▼▼▼

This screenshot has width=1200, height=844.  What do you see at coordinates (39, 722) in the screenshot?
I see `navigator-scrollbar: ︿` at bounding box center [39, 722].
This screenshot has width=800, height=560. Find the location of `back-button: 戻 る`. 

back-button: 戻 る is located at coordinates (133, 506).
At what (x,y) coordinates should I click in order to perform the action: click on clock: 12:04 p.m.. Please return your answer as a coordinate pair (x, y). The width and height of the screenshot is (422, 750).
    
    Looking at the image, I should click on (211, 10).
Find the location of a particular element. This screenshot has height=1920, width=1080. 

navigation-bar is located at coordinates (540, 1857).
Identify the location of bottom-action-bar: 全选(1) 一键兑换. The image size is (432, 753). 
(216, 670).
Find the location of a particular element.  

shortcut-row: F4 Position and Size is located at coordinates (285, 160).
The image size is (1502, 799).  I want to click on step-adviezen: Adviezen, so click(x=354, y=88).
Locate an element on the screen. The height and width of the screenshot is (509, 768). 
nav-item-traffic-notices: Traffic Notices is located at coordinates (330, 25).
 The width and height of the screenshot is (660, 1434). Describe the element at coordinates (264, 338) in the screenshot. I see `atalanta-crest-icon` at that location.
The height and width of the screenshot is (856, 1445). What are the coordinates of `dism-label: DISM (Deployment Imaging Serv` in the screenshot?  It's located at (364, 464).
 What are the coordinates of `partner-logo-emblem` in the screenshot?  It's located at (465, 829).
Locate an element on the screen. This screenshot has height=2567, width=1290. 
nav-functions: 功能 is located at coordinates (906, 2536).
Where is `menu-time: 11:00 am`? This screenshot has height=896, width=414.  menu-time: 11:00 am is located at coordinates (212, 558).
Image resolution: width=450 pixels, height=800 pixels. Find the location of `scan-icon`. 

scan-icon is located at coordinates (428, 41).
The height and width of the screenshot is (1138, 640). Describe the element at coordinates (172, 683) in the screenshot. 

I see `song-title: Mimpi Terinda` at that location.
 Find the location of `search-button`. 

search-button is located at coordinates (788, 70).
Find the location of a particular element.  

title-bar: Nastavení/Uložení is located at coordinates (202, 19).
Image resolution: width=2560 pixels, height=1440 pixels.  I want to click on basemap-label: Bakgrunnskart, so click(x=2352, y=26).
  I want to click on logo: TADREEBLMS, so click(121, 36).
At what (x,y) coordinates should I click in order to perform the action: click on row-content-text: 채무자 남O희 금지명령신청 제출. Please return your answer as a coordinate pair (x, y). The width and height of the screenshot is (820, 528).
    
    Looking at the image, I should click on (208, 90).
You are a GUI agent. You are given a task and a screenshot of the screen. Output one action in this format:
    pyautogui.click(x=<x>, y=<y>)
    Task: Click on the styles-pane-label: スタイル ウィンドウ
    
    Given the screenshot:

▲▲▲

- [PROBLEM TO SOLVE]
Copy out every one of the entries above word for word, from the first through the last.

- [OUTPUT OF THE EXERCISE]
This screenshot has width=1200, height=844.  What do you see at coordinates (39, 722) in the screenshot?
I see `navigator-scrollbar: ︿` at bounding box center [39, 722].
This screenshot has width=800, height=560. Find the location of `back-button: 戻 る`. 

back-button: 戻 る is located at coordinates (133, 506).
At what (x,y) coordinates should I click in order to perform the action: click on clock: 12:04 p.m.. Please return your answer as a coordinate pair (x, y). The width and height of the screenshot is (422, 750).
    
    Looking at the image, I should click on (211, 10).
Find the location of a particular element. This screenshot has height=1920, width=1080. 

navigation-bar is located at coordinates (540, 1857).
Identify the location of bottom-action-bar: 全选(1) 一键兑换. The image size is (432, 753). 
(216, 670).
Find the location of a particular element.  

shortcut-row: F4 Position and Size is located at coordinates (285, 160).
The image size is (1502, 799).  I want to click on step-adviezen: Adviezen, so click(x=354, y=88).
Locate an element on the screen. The height and width of the screenshot is (509, 768). 
nav-item-traffic-notices: Traffic Notices is located at coordinates (330, 25).
 The width and height of the screenshot is (660, 1434). Describe the element at coordinates (264, 338) in the screenshot. I see `atalanta-crest-icon` at that location.
The height and width of the screenshot is (856, 1445). What are the coordinates of `dism-label: DISM (Deployment Imaging Serv` in the screenshot?  It's located at (364, 464).
 What are the coordinates of `partner-logo-emblem` in the screenshot?  It's located at (465, 829).
Locate an element on the screen. This screenshot has height=2567, width=1290. 
nav-functions: 功能 is located at coordinates (906, 2536).
Where is `menu-time: 11:00 am`? This screenshot has height=896, width=414.  menu-time: 11:00 am is located at coordinates (212, 558).
Image resolution: width=450 pixels, height=800 pixels. Find the location of `scan-icon`. 

scan-icon is located at coordinates (428, 41).
The height and width of the screenshot is (1138, 640). Describe the element at coordinates (172, 683) in the screenshot. 

I see `song-title: Mimpi Terinda` at that location.
 Find the location of `search-button`. 

search-button is located at coordinates (788, 70).
Find the location of a particular element.  

title-bar: Nastavení/Uložení is located at coordinates (202, 19).
Image resolution: width=2560 pixels, height=1440 pixels.  I want to click on basemap-label: Bakgrunnskart, so click(x=2352, y=26).
  I want to click on logo: TADREEBLMS, so click(121, 36).
At what (x,y) coordinates should I click in order to perform the action: click on row-content-text: 채무자 남O희 금지명령신청 제출. Please return your answer as a coordinate pair (x, y). The width and height of the screenshot is (820, 528).
    
    Looking at the image, I should click on (208, 90).
You are a GUI agent. You are given a task and a screenshot of the screen. Output one action in this format:
    pyautogui.click(x=<x>, y=<y>)
    Task: Click on the styles-pane-label: スタイル ウィンドウ
    
    Given the screenshot:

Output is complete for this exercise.